Extracted records:

· · · · · · ·

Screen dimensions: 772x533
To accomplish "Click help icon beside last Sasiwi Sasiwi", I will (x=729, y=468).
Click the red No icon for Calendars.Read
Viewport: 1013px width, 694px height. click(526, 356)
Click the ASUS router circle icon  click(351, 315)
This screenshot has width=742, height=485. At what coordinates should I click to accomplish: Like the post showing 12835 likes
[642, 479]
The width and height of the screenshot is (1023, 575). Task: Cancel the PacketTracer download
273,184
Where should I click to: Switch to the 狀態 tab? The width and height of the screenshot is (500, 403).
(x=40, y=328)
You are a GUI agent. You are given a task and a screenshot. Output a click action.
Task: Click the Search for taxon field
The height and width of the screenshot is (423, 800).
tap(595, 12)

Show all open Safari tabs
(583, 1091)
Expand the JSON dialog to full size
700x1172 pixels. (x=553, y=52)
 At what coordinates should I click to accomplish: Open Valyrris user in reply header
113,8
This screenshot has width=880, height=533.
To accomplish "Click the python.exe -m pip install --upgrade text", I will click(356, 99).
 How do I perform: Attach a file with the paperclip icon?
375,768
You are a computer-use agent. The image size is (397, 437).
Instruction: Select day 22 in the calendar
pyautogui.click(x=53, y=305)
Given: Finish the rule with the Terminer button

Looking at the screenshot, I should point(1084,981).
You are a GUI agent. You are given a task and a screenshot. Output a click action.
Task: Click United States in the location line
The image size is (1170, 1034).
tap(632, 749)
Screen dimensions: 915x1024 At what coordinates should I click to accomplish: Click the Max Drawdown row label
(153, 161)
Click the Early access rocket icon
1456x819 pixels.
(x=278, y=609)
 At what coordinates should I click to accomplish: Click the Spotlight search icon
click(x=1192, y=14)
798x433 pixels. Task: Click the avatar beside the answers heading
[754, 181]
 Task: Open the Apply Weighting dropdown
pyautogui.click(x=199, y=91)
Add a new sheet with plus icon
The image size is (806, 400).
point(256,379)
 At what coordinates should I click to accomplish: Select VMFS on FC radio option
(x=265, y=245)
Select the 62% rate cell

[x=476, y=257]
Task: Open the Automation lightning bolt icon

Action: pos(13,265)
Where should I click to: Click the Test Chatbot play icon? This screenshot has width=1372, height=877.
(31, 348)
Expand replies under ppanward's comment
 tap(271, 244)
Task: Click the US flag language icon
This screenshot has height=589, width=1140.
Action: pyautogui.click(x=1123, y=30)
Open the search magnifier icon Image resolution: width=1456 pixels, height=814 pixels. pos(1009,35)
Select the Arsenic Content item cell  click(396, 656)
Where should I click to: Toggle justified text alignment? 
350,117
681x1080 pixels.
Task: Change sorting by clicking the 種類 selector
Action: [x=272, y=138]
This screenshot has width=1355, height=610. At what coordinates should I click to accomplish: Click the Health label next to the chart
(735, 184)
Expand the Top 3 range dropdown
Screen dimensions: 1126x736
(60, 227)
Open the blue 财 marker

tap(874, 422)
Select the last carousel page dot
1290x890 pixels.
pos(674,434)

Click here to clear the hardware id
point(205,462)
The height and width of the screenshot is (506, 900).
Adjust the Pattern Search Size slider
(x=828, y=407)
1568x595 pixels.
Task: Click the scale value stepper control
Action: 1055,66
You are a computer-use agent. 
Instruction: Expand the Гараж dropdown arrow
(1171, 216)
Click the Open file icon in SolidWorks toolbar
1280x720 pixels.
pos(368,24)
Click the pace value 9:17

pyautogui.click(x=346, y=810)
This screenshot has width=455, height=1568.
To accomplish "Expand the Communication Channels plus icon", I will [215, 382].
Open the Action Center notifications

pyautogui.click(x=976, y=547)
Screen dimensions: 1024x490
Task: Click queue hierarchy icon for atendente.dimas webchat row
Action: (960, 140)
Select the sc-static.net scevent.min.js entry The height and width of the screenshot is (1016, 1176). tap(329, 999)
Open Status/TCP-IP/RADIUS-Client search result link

· · · · · · ·

§ YOUR OBJECTIVE:
Extract every line from the records above that contains the word "computer".

§ EXPECTED ANSWER:
You are a computer-use agent. The image size is (397, 437).
You are a computer-use agent. 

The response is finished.